(Records from a collection)
..............................
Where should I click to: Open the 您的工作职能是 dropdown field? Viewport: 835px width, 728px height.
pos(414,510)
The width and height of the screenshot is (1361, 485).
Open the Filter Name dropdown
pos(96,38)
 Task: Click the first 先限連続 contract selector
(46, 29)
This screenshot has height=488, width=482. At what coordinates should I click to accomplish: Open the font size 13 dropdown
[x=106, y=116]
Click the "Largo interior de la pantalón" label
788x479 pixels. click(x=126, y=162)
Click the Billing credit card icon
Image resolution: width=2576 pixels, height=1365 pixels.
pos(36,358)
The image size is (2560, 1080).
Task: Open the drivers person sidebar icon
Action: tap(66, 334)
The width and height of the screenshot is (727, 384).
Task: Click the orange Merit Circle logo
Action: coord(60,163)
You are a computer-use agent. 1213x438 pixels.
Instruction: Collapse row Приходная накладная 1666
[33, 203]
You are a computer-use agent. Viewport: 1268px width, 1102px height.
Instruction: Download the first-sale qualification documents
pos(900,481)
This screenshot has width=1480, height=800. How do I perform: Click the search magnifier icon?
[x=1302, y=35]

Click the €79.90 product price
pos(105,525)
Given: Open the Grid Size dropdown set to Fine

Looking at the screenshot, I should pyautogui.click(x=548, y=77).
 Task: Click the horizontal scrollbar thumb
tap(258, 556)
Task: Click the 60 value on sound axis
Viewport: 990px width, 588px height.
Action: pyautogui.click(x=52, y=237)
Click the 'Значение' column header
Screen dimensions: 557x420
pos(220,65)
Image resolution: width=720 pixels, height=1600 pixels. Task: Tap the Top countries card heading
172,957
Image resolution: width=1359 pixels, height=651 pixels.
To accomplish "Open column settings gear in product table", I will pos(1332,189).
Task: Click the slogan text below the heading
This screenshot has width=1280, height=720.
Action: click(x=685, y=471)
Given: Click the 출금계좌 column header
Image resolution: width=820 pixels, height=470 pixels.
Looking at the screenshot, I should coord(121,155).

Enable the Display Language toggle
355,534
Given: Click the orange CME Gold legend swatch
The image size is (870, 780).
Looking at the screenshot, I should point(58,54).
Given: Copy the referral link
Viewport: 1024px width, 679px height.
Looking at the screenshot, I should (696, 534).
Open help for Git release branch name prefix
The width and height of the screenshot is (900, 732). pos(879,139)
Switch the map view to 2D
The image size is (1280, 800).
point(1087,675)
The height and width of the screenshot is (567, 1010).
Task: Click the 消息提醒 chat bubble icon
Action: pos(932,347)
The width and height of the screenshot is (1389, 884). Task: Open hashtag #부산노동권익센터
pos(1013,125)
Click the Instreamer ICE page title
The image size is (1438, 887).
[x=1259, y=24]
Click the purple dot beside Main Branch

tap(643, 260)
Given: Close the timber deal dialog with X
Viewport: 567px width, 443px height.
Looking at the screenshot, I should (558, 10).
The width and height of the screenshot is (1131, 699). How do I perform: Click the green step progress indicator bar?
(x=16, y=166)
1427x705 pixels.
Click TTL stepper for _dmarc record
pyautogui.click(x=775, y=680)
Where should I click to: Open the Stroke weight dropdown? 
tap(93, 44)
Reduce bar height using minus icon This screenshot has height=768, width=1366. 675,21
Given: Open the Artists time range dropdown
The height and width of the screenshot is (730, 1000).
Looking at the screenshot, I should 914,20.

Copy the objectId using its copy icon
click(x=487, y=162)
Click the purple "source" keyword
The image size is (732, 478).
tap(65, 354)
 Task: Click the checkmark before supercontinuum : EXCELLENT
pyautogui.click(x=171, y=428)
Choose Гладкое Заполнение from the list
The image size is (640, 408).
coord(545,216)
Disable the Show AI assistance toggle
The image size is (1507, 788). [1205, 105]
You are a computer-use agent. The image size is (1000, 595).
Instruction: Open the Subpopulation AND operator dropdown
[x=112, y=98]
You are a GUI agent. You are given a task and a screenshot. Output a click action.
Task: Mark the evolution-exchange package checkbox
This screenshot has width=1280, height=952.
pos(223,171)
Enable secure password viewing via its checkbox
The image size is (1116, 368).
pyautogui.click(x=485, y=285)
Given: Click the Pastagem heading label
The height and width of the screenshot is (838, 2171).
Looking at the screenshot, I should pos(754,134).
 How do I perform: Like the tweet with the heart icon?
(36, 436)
..............................
All records above must be set down exactly, please.

**ANSWER FOR THE TASK:**
Where should I click to: Open the 您的工作职能是 dropdown field? Viewport: 835px width, 728px height.
pos(414,510)
The width and height of the screenshot is (1361, 485).
Open the Filter Name dropdown
pos(96,38)
 Task: Click the first 先限連続 contract selector
(46, 29)
This screenshot has height=488, width=482. At what coordinates should I click to accomplish: Open the font size 13 dropdown
[x=106, y=116]
Click the "Largo interior de la pantalón" label
788x479 pixels. click(x=126, y=162)
Click the Billing credit card icon
Image resolution: width=2576 pixels, height=1365 pixels.
pos(36,358)
The image size is (2560, 1080).
Task: Open the drivers person sidebar icon
Action: tap(66, 334)
The width and height of the screenshot is (727, 384).
Task: Click the orange Merit Circle logo
Action: coord(60,163)
You are a computer-use agent. 1213x438 pixels.
Instruction: Collapse row Приходная накладная 1666
[33, 203]
You are a computer-use agent. Viewport: 1268px width, 1102px height.
Instruction: Download the first-sale qualification documents
pos(900,481)
This screenshot has width=1480, height=800. How do I perform: Click the search magnifier icon?
[x=1302, y=35]

Click the €79.90 product price
pos(105,525)
Given: Open the Grid Size dropdown set to Fine

Looking at the screenshot, I should pyautogui.click(x=548, y=77).
 Task: Click the horizontal scrollbar thumb
tap(258, 556)
Task: Click the 60 value on sound axis
Viewport: 990px width, 588px height.
Action: pyautogui.click(x=52, y=237)
Click the 'Значение' column header
Screen dimensions: 557x420
pos(220,65)
Image resolution: width=720 pixels, height=1600 pixels. Task: Tap the Top countries card heading
172,957
Image resolution: width=1359 pixels, height=651 pixels.
To accomplish "Open column settings gear in product table", I will pos(1332,189).
Task: Click the slogan text below the heading
This screenshot has width=1280, height=720.
Action: click(x=685, y=471)
Given: Click the 출금계좌 column header
Image resolution: width=820 pixels, height=470 pixels.
Looking at the screenshot, I should coord(121,155).

Enable the Display Language toggle
355,534
Given: Click the orange CME Gold legend swatch
The image size is (870, 780).
Looking at the screenshot, I should point(58,54).
Given: Copy the referral link
Viewport: 1024px width, 679px height.
Looking at the screenshot, I should (696, 534).
Open help for Git release branch name prefix
The width and height of the screenshot is (900, 732). pos(879,139)
Switch the map view to 2D
The image size is (1280, 800).
point(1087,675)
The height and width of the screenshot is (567, 1010).
Task: Click the 消息提醒 chat bubble icon
Action: pos(932,347)
The width and height of the screenshot is (1389, 884). Task: Open hashtag #부산노동권익센터
pos(1013,125)
Click the Instreamer ICE page title
The image size is (1438, 887).
[x=1259, y=24]
Click the purple dot beside Main Branch

tap(643, 260)
Given: Close the timber deal dialog with X
Viewport: 567px width, 443px height.
Looking at the screenshot, I should (558, 10).
The width and height of the screenshot is (1131, 699). How do I perform: Click the green step progress indicator bar?
(x=16, y=166)
1427x705 pixels.
Click TTL stepper for _dmarc record
pyautogui.click(x=775, y=680)
Where should I click to: Open the Stroke weight dropdown? 
tap(93, 44)
Reduce bar height using minus icon This screenshot has height=768, width=1366. 675,21
Given: Open the Artists time range dropdown
The height and width of the screenshot is (730, 1000).
Looking at the screenshot, I should 914,20.

Copy the objectId using its copy icon
click(x=487, y=162)
Click the purple "source" keyword
The image size is (732, 478).
tap(65, 354)
 Task: Click the checkmark before supercontinuum : EXCELLENT
pyautogui.click(x=171, y=428)
Choose Гладкое Заполнение from the list
The image size is (640, 408).
coord(545,216)
Disable the Show AI assistance toggle
The image size is (1507, 788). [1205, 105]
You are a computer-use agent. The image size is (1000, 595).
Instruction: Open the Subpopulation AND operator dropdown
[x=112, y=98]
You are a GUI agent. You are given a task and a screenshot. Output a click action.
Task: Mark the evolution-exchange package checkbox
This screenshot has width=1280, height=952.
pos(223,171)
Enable secure password viewing via its checkbox
The image size is (1116, 368).
pyautogui.click(x=485, y=285)
Given: Click the Pastagem heading label
The height and width of the screenshot is (838, 2171).
Looking at the screenshot, I should pos(754,134).
 How do I perform: Like the tweet with the heart icon?
(36, 436)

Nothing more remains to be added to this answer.